A chi, anche senza pass, continua a sognare.
A tutti gli occhi che ho incontrato oggi: emozionati, felici, sorridenti, curiosi.
A Benigni e Geppi che, come pesci fuor d’acqua in un acquario in cui sfilano militari, famiglie, bambini, bandiere italiane e gag antiquate, approfittano del palco della Grande Ammucchiata per ricordare che la LIBERTA’ e i SOGNI non si toccano.

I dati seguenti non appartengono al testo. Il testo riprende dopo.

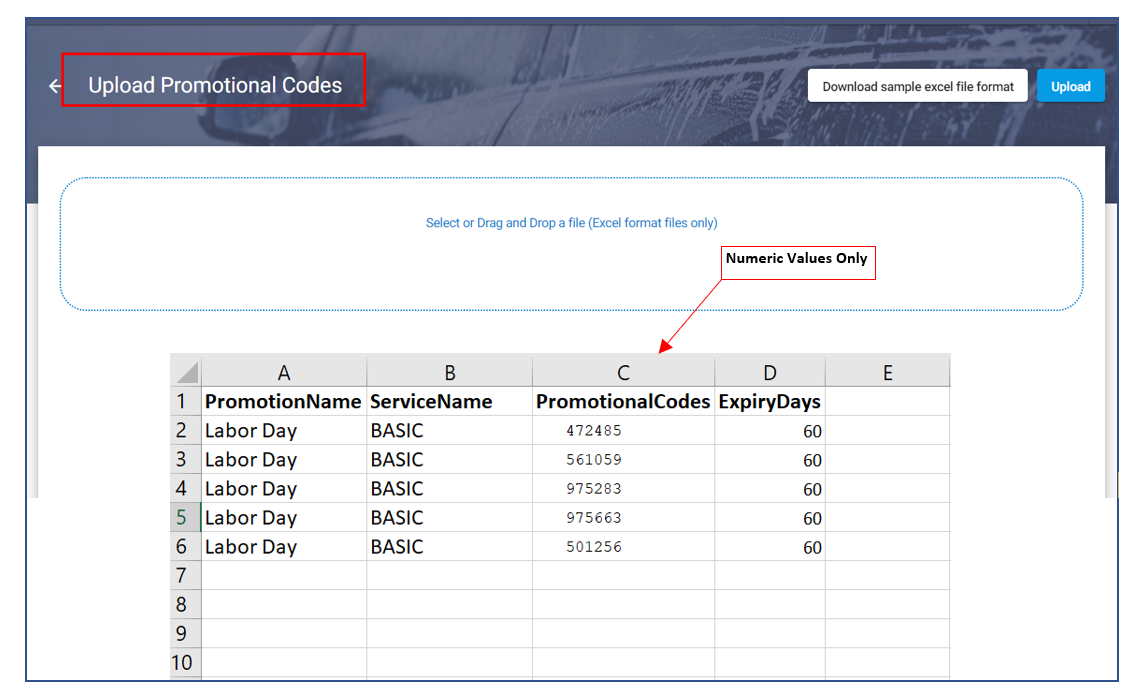Select column E header
The width and height of the screenshot is (1142, 692).
click(x=887, y=372)
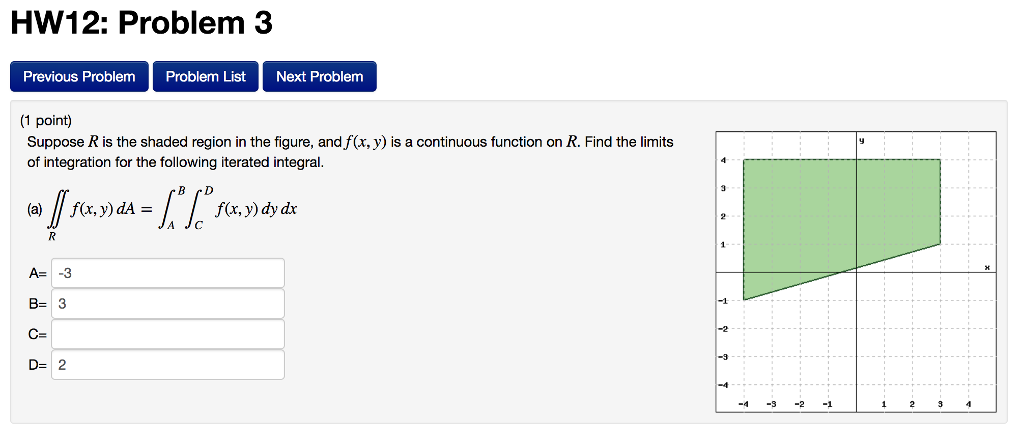Click the x axis label on graph

(987, 267)
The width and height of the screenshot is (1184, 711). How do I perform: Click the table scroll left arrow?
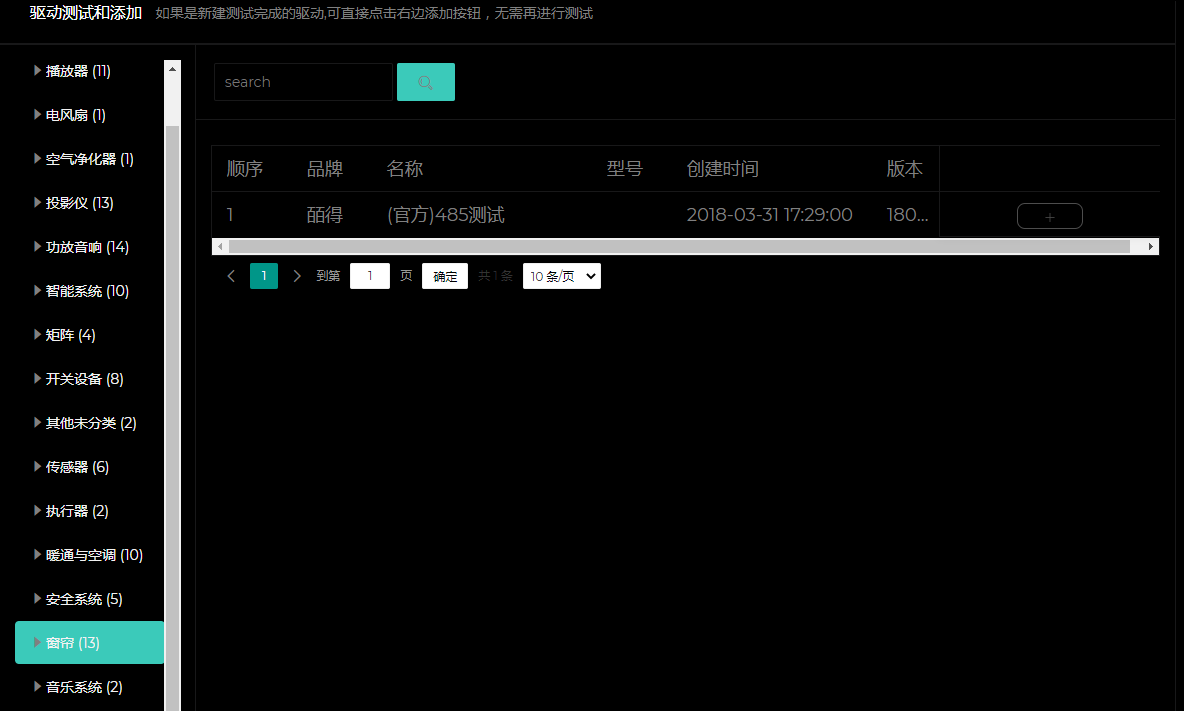(x=219, y=246)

A Geppi Cucciari e basta, perchè è un’intellettuale ironica, autoironica, femminista, femminile, intelligente, spigliata, capace finalmente di togliere lo scettro a Carlo Conti che avrà anche totalizzato gli ascolti più alti di sempre ma rimane un piccolo omuncolo pieno di pregiudizi, preconcetti e sovrastrutture. Lei invece spicca sul vuoto cosmico di questo Festival, con naturale semplicità. (meravigliosa nell’ultimo vestito rosso!)

MENZIONE D’ONORE DA CASA
Al mio Aladino del cuore che dalla lampada della sua generosità ha tirato fuori, per me, un viaggio indimenticabile a cui, poi, non ha potuto partecipare. A tutti gli innamorati della vita, di un animale, del proprio lavoro, di un parente, di un uomo, di una donna. Al San valentino più strano della mia vita che non non dimenticheremo mai. Io e i miei compagni di merende siamo stanchissimi e stanotte non basteranno nemmeno li “pinnuli” per riprenderci, ma voi PENSATECI FELICI!